# [What the exercise asks]
Find the line with "You are a GUI" in the records below, then please transcribe it and every later line exactly, omitting the pictures and adding nothing.

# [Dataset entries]
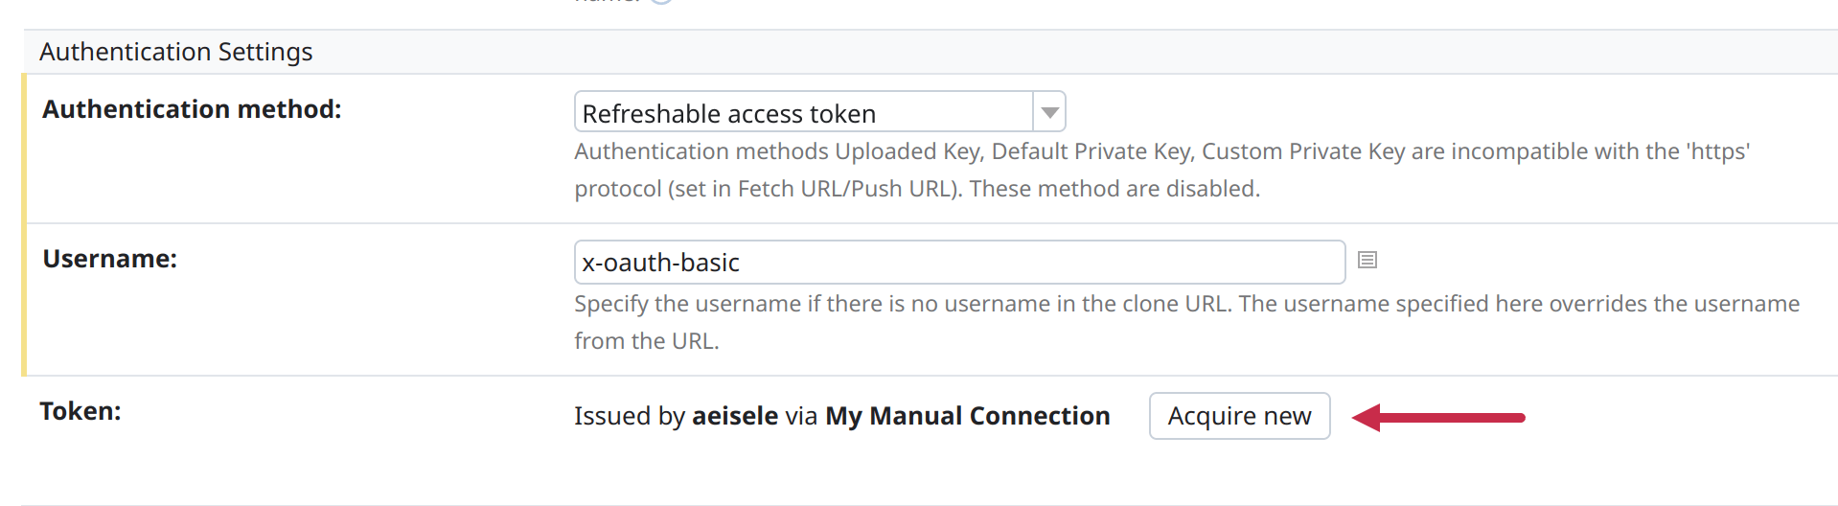This screenshot has height=506, width=1838.
Task: Click yellow modified-marker bar beside Authentication method
Action: pyautogui.click(x=24, y=149)
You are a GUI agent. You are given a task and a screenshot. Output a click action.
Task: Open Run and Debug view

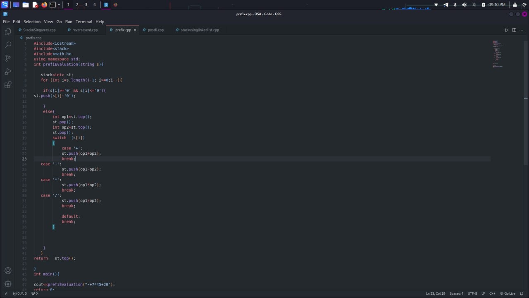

# [Output below]
You are a GUI agent. You are given a task and a screenshot. Output a click action.
Task: Open Run and Debug view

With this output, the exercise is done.